Im ersten Halbjahr machte Lufthansa einen Umsatz von 5,7 Milliarden Euro, 30 Prozent weniger als in den ersten sechs Monaten des Jahres 2020, die bis März noch weitgehend normal verliefen. Der Netto-Verlust lag mit 1,8 Milliarden Euro ziemlich genau halb so hoch wie vor einem Jahr.

Und dennoch: Bei Lufthansa wächst die Zuversicht, dass das Schlimmste hinter ihr liegt. Im dritten Quartal soll die Kapazität bei 50 Prozent, im vierten bei 60 Prozent liegen, und für 2022 strebt der Konzern laut Steenbergen 70 Prozent und erstmals wieder einen operativen Gewinn an. Die Erholung wird aber, so Spohr, nur dann so weitergehen, wenn drei Bedingungen erfüllt sind: Die Nachfrage im Privatreiseverkehr muss stark bleiben, die Geschäftsreisenden müssen zurückkehren und die Langstrecken sich langsam wieder öffnen.

Immerhin: Geschäftsreisen mit Lufthansa haben um 220 Prozent zugelegt

Der Sommer ist bei den Privatreisen bislang gut gelaufen. Aber auch bei den Geschäftsreisenden gibt es einen positiven Trend: Laut Spohr sind die Buchungen schon im zweiten Quartal um 220 Prozent gestiegen. Ob sich das verfestigt, ist allerdings die große Frage, die wahrscheinlich erst nach dem Ende der Sommerferien zu beantworten ist.

Für Lufthansa ist entscheidend, ob die USA sich wieder für ausländische Reisende öffnen. Die US-Regierung hat nun einen Stufenplan angekündigt, bei dem vollgeimpfte Passagiere wieder zugelassen werden, aber offengelassen, wann es so weit sein wird. Spohr rechnet nun für die Lufthansa-Planungen damit, dass es Ende September so weit sein wird, und hofft darauf, dass es schneller gehen wird. Schon jetzt dürfen Amerikaner nach Europa reisen, die Nachfrage der Kunden sei "sehr hoch", so Spohr. Zudem sorgen die hohen Preise für Luftfracht dafür, dass Lufthansa viele der Langstrecken aufnehmen und profitabel betreiben kann. Auch auf den Strecken nach Afrika und Lateinamerika sieht das Unternehmen nun eine stärkere Nachfrage. Für Asien, wo die Impfquote noch deutlich unter dem europäischen Niveau liegt, rechnet Spohr allerdings erst Ende des Jahres mit ersten Öffnungen.

Flugbegleiter und Piloten mussten oft am Boden bleiben.
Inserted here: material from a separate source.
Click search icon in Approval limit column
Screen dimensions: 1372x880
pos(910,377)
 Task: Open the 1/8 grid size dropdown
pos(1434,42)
Die Zahl der Lufthansa-Flüge lag zuletzt bei 51 Prozent des Vor-Corona-Niveaus. (Foto: Andreas Arnold/dpa)

Dass Lufthansa langsam wieder mehr Flugzeuge besser füllen kann, ist das eine. Andererseits kommt sie beim Sanierungsprogramm offenbar besser voran, als sie selbst gedacht hat. Bis 2024 hat sie sich Einsparungen von 3,4 Milliarden Euro und eine operative Gewinnmarge von acht Prozent vorgenommen. 62 Prozent der Einsparungen beim Personal - insgesamt 1,8 Milliarden Euro - sind schon fix, ebenso 59 Prozent der Kürzungen in anderen Bereichen, die am Ende 1,7 Milliarden Euro erreichen sollen.

Spohr gab sich optimistisch, dass betriebsbedingte Kündigungen zumindest beim Bodenpersonal und bei den Flugbegleitern vermieden werden können. Für die soll es im Herbst ein neues Programm für freiwillige Abschiede geben. Kompliziert ist die Lage weiterhin bei den Piloten der Kernmarke Lufthansa. Das Unternehmen hofft, dass rund 400 von ihnen Abfindungsangebote annehmen werden und der Rest sich auf verbindliche Teilzeit einlässt. Denn immer noch hat die Airline viel zu viele Piloten für das aktuelle Programm.